Ask Helen: a reader question about staying motivated

Dear Helen,

How can I get myself to take action, day in and day out, on the things that don't bring me any immediate gratification? How do I stay motivated to keep on with those actions?

Thank you!
No Pep In My Step

Dear No Pep,

If you Google this question, you'll find plenty of techniques out there, all of which might be practically helpful for you. If actionable items are what you're after, Google away! Strategies are great and there are loads of resources that provide just that. I encourage you to seek out the exact help you need.

But because you wrote to me with this question, I suspect you're after something different.

Here's my answer:

I don't think you can.

I don't think you can get yourself to stay motivated.

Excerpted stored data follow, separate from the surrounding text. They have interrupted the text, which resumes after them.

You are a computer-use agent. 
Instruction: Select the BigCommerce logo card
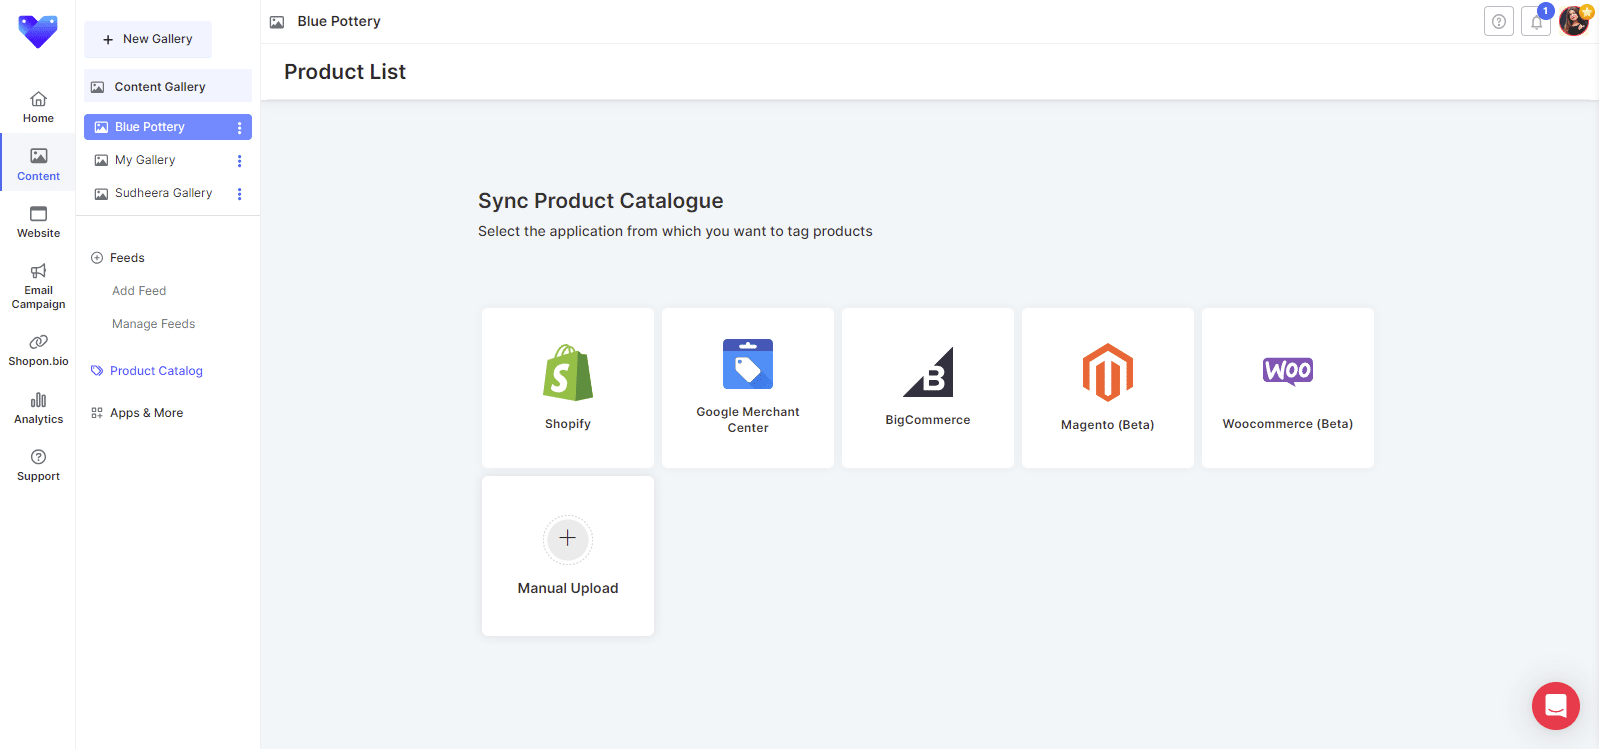(927, 373)
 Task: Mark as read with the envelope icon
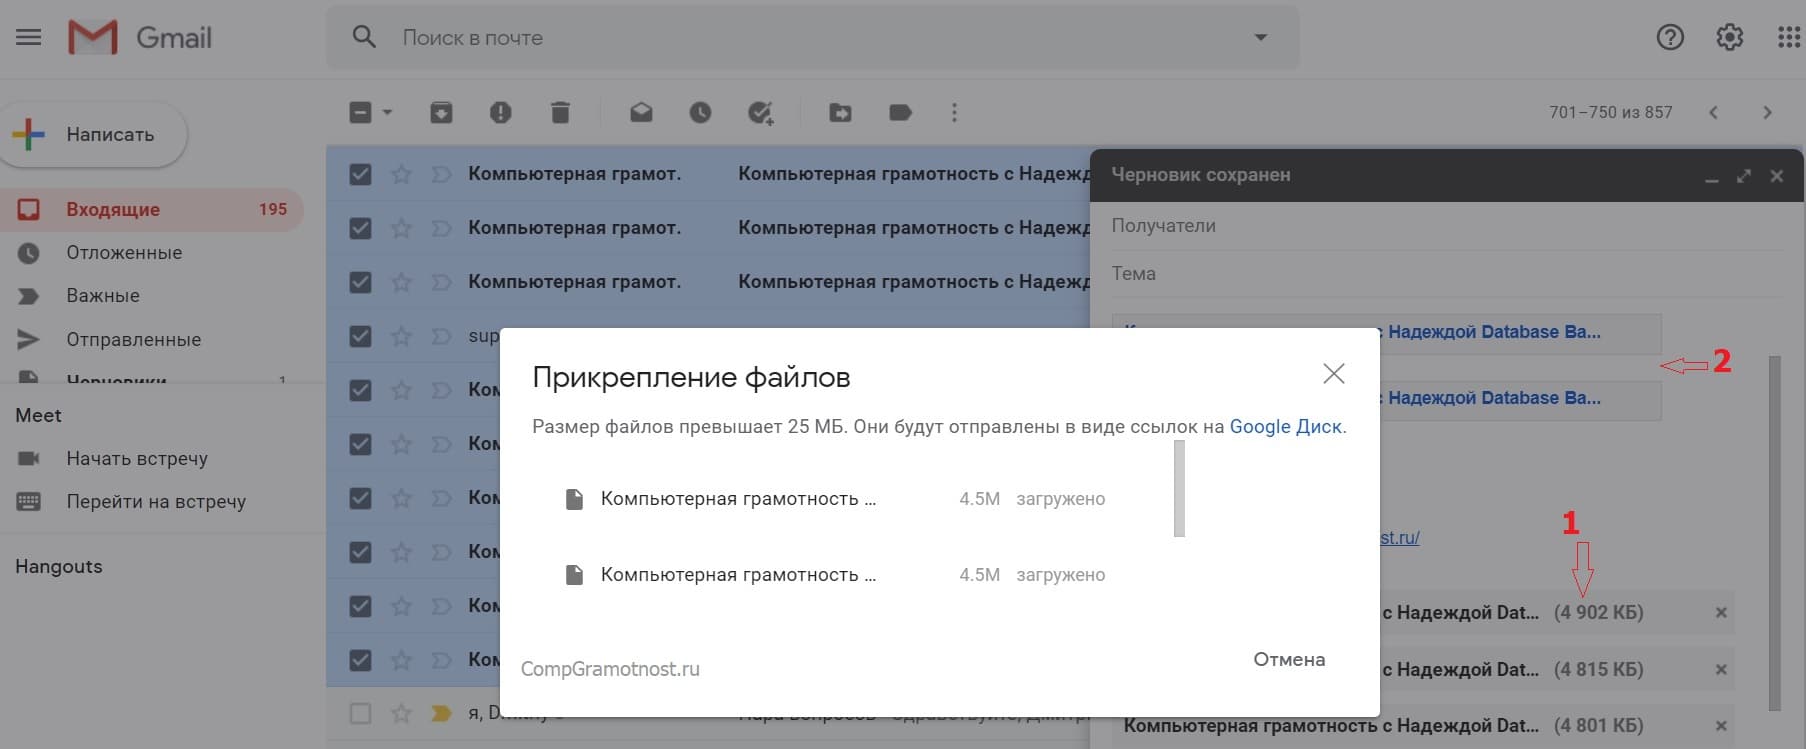coord(641,113)
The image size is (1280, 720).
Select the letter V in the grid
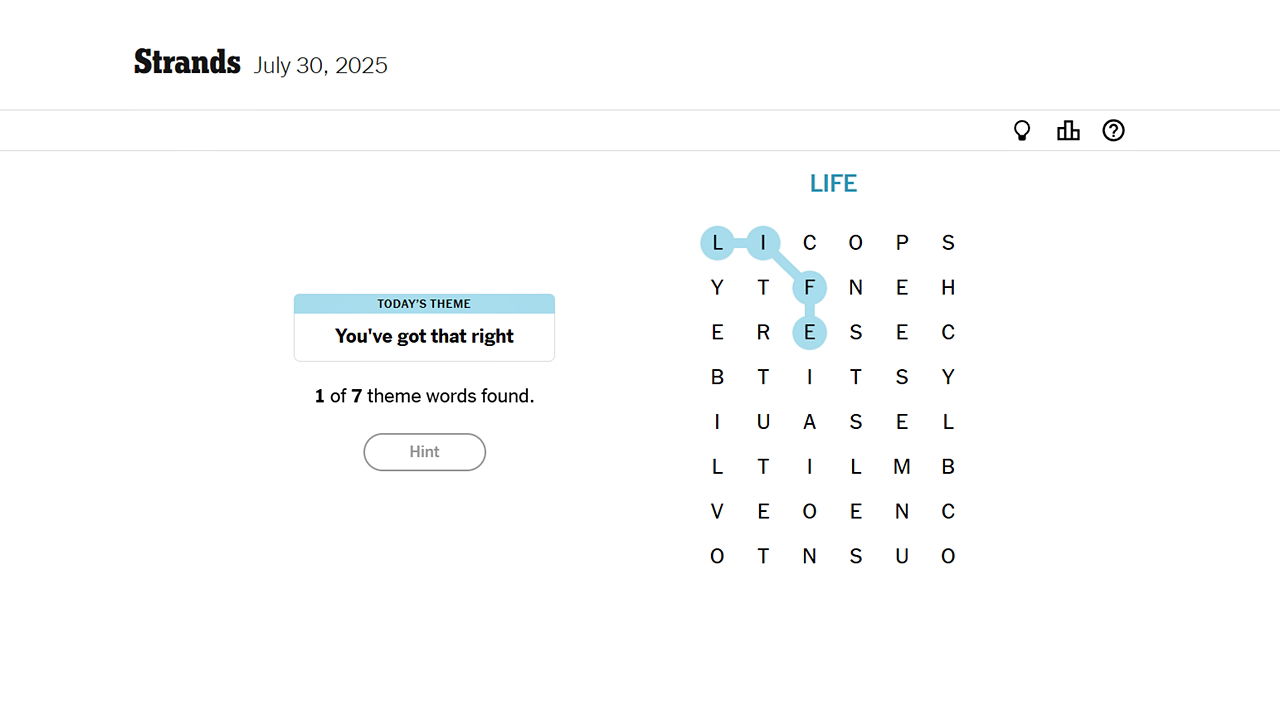point(717,512)
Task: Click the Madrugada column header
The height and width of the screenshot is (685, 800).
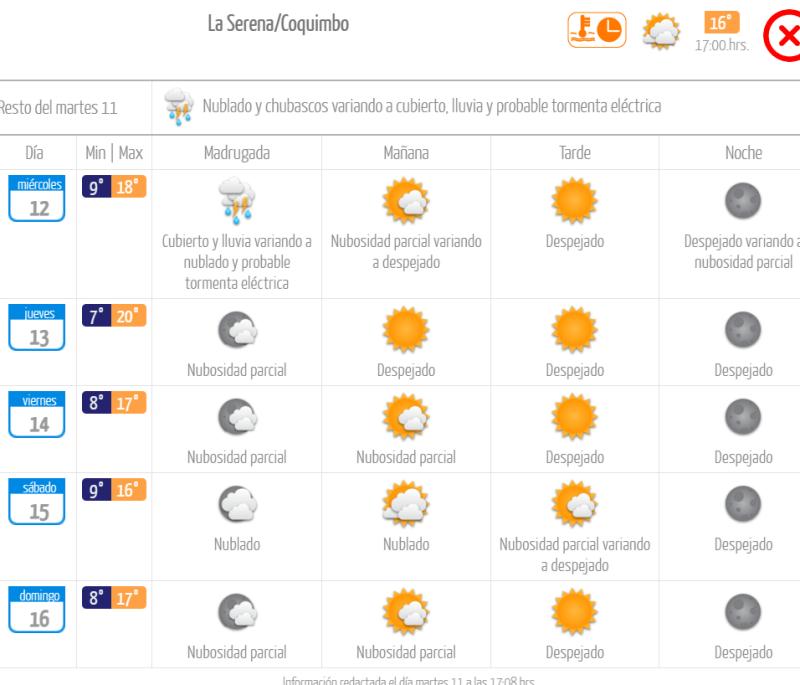Action: click(x=237, y=153)
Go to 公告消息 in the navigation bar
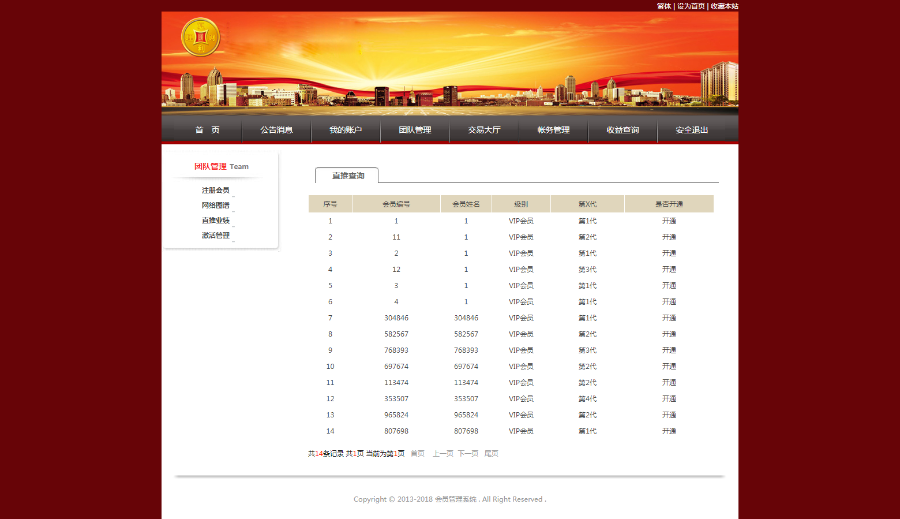 [x=277, y=130]
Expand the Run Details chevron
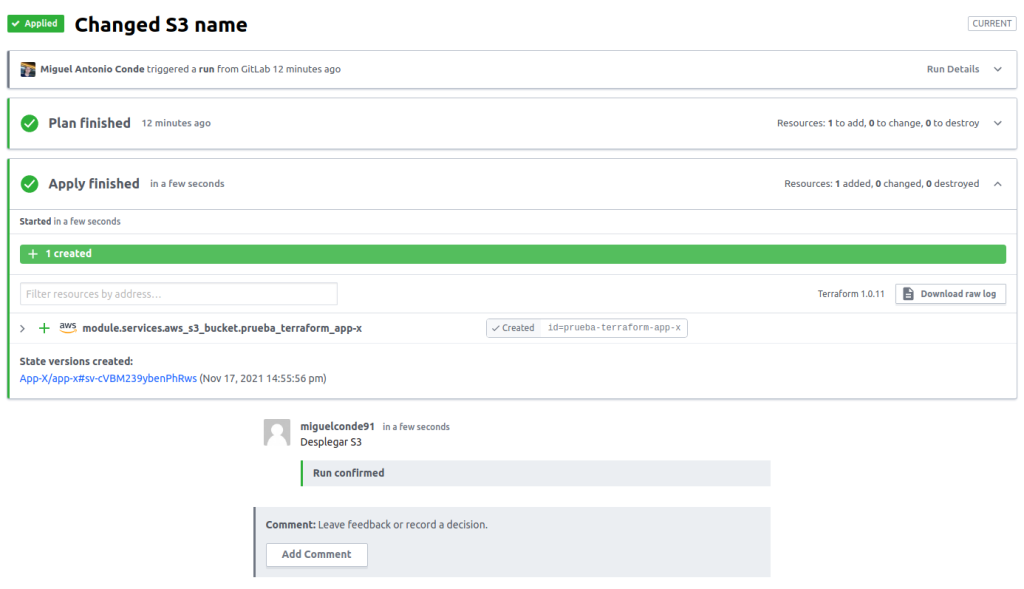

You might disagree or know something that I don't, but I haven't seen any evidence that energy, thoughts, or feelings work like that.

In my experience, we're not even remotely in control of our thoughts. (If we were, we'd never have unpleasant ones.) Same goes for feelings and energy.

As for actions, well—from where I stand, it seems as though certain things occur to us to do whenever they occur to us to do them.

Let's say you have an intention to do something. It's an action you want to take, or maybe you just want the benefit of having taken it.

Sometimes there's resistance and you don't do the thing you said you would do because you just don't feel like it in the moment.

Other times you feel the resistance, but you do the thing anyway.

Still, there are occasions when you feel no resistance whatsoever; you just do the thing, no big deal.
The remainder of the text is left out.